Here's your reality check. Research shows that employees are moving faster than "official" businesses. According to research from Microsoft, nearly 78% of artificial intelligence users bring their own tools to work (BYOAI is a thing!), and it's even more common at small and medium-sized companies (80%). So while leadership is wringing its hands about Copilot licensing, many teams are taking things into their own hands. Often. A U.S. Gallup Workforce survey in November 2025 found 12% use artificial intelligence daily, and about one-quarter use it a few times a week or more.
Now that we have your attention, let's talk about how to get started using AI for business process improvement—officially. Like many new tools, AI should be piloted thoughtfully, with a small team, and include not just testing of the AI tools you are considering, but also policy creation, guardrails for usage, consideration of any compliance standards, and more.
Common use cases that you may want to consider as a practical starting point:
As a reminder, every use case example includes human validation — no fully autonomous decisions and no operations in a vacuum.
If none of the above fit your business, our tip: Pick a process that is repetitive, text-heavy, and low-risk if the first try isn't perfect.
AI is a tool, so let's rein in the expectations of magical transformations and focus on actionable improvements. Some examples:
If you see an opportunity for testing AI in your organization, we have some suggestions from experts on how to best get started and see the most impactful, successful outcomes.
Each use case should have certain foundational elements: what you want to automate (be specific); what guardrails you are putting in place, such as human review or approval, etc.; documentation; a hypothesis on the outcome (what do you want to achieve); and a timeline for rollout, experimentation, revisions, and evaluation.
Here are some examples:
Customer Service Knowledge Library
Accounts payable and invoice processing
Sales operations and customer communications (assist, don't "replace")

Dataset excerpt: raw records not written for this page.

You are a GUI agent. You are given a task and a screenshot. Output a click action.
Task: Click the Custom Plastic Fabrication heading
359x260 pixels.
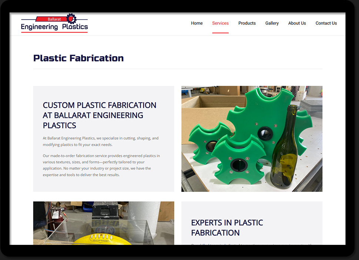(x=99, y=115)
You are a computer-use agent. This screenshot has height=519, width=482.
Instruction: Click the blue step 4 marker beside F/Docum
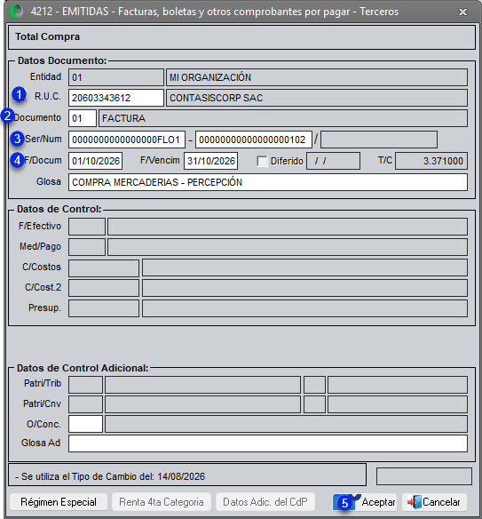tap(17, 160)
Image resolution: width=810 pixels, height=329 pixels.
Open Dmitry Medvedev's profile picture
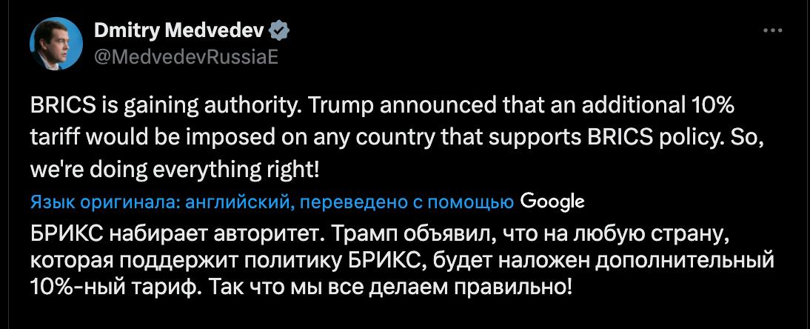(56, 44)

You may be wondering if the benefits of testing AI use cases are important right now – and here is your answer. Microsoft and LinkedIn found that employees are already using AI to resolve business challenges, often without approval, which carries the same threat as the use of other Shadow IT tools. These unauthorized or unsupported apps at work inside your business can silently compromise security, among other risks. Research from IBM reveals 80% of U.S. office workers use AI at work, but only about 22% rely on sanctioned tools. Risks of shadow IT, in particular unsanctioned AI tools, include data leakage, compliance gaps, and loss of auditability. Shadow AI tools only expand the threat surface. Gartner warns that 40% of businesses could experience a breach tied to shadow AI by 2030, with many organizations already suspecting or detecting unsanctioned tool usage.

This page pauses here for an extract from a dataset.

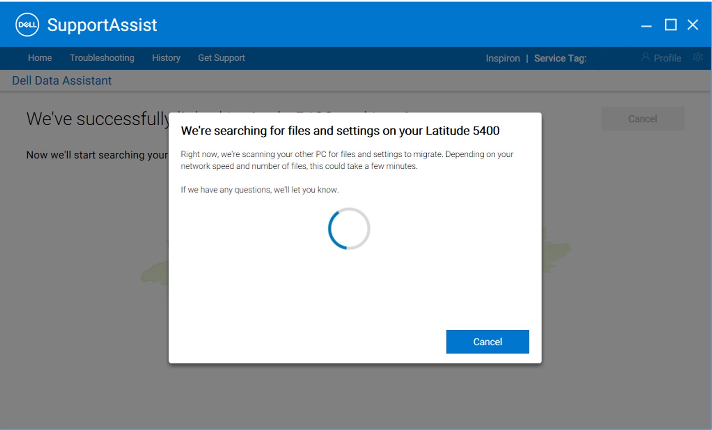
Task: Click the circular loading spinner
Action: click(x=349, y=229)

Bottom line: Even if your leadership doesn't completely buy into the value of AI within your organization, responsible businesses must address the use of AI by employees, and the most successful way to do that is provide an outlet for that creativity and innovation to pull AI usage under your governance and control. One of the often overlooked keys to success with AI is finding the right champions. Rarely is it your tech team; rather, most early adopters with AI are process thinkers. Those employees who are constantly looking for a better way to do better work more quickly. They think more along the lines of project managers than IT geeks.
AI is moving fast. But speed isn't the point. The businesses that succeed won't be the ones chasing every new tool—we've said that before. Instead, winning organizations look at technology as a business investment—and like it or not, AI is part of that stable of tech tools that can have an incredible impact on your business.
AI is a business process improvement lever — and the organizations that learn how to pull it thoughtfully will build lasting advantage.